Just as Scalia was a champion of originalism, Gorsuch has demonstrated a commitment to following the original public meaning of the Constitution in countless opinions and speeches. As a former clerk recounted:

“Whenever a constitutional issue came up in our cases, he sent one of his clerks on a deep dive through the historical sources. ‘We need to get this right,’ was the memo — and right meant ‘as originally understood.’”

In his dissenting opinion in United States v. Nichols, for example, Gorsuch highlighted a constitutional issue lurking in a case dealing with the Sex Offender Registration and Notification Act — whether Congress may delegate to prosecutors the responsibility of defining the crimes they enforce.

Going back to first principles, Gorsuch wrote:

“There’s ample evidence … that the framers of the Constitution thought the compartmentalization of legislative power not just a tool of good government or necessary to protect the authority of Congress from encroachment by the Executive but essential to the preservation of the people’s liberty.”

In Cordova v. City of Albuquerque, a case seeking to make a constitutional claim out of a malicious prosecution (a common law tort), Gorsuch wrote that the Constitution:

“Isn’t some inkblot on which litigants may project their hopes and dreams … but a carefully drafted text judges are charged with applying according to its original public meaning.

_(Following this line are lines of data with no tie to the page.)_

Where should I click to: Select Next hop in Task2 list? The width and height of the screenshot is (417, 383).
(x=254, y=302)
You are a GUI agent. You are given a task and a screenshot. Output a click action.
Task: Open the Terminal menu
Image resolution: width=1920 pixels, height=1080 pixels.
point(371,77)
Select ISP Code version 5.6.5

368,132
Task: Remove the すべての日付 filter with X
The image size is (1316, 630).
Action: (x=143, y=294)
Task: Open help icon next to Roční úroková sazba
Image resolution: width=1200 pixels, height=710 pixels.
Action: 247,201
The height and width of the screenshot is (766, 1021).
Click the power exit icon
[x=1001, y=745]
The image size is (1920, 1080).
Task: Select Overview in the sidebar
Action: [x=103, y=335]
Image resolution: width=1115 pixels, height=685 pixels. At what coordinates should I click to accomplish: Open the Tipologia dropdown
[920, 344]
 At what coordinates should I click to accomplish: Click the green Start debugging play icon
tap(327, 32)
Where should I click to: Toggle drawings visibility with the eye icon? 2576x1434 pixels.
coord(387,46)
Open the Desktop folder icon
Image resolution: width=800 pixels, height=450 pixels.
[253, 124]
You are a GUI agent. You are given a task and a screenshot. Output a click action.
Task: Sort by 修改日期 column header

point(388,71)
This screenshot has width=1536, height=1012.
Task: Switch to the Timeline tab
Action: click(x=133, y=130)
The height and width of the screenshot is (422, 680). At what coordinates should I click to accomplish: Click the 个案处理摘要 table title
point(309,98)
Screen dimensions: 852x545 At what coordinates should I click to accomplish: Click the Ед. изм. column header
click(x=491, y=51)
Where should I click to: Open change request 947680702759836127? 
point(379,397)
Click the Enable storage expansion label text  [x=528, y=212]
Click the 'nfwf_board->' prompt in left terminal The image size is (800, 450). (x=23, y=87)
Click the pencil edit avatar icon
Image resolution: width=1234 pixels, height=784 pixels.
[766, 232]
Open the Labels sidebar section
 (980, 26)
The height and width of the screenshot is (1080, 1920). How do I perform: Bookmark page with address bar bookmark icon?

"If a party wishes to claim a constitutional right, it is incumbent on him to tell us where it lies, not to assume or stipulate with the other side that it must be in there someplace.”

In a speech delivered weeks after Scalia’s passing, Gorsuch declared:

"(I)t seems to me an assiduous focus on text, structure, and history is essential to the proper exercise of the judicial function.

"That, yes, judges should be in the business of declaring what the law is using the traditional tools of interpretation, rather than pronouncing the law as they might wish it to be in light of their own political views, always with an eye on the outcome, and engaged perhaps in some Benthamite calculation of pleasures and pains along the way.”

One notable area of difference from Scalia is their approach to administrative law. Gorsuch has suggested the Supreme Court should reconsider its Chevron doctrine, which affords federal agencies deference in interpreting statutes they are charged with administering.

Though Scalia was not enamored with the Chevron decision, he did not seem interested in overruling it. In Gutierrez-Brizuela v. Lynch, Gorsuch posited:

“(W)hat would happen in a world without Chevron? ... Surely Congress could and would continue to pass statutes to enforce. And just as surely agencies could and would continue to offer guidance on how they intend to enforce those statutes.

"The only difference would be that courts would then fulfill their duty to exercise their independent judgment about what the law is … We managed to live with the administrative state before Chevron. We could do it again.”

As President Trump mulls over his selection to replace Justice Scalia, he has many fine options. Justice Scalia left big shoes to fill, but if the pick is Neil Gorsuch, he seems up to the task.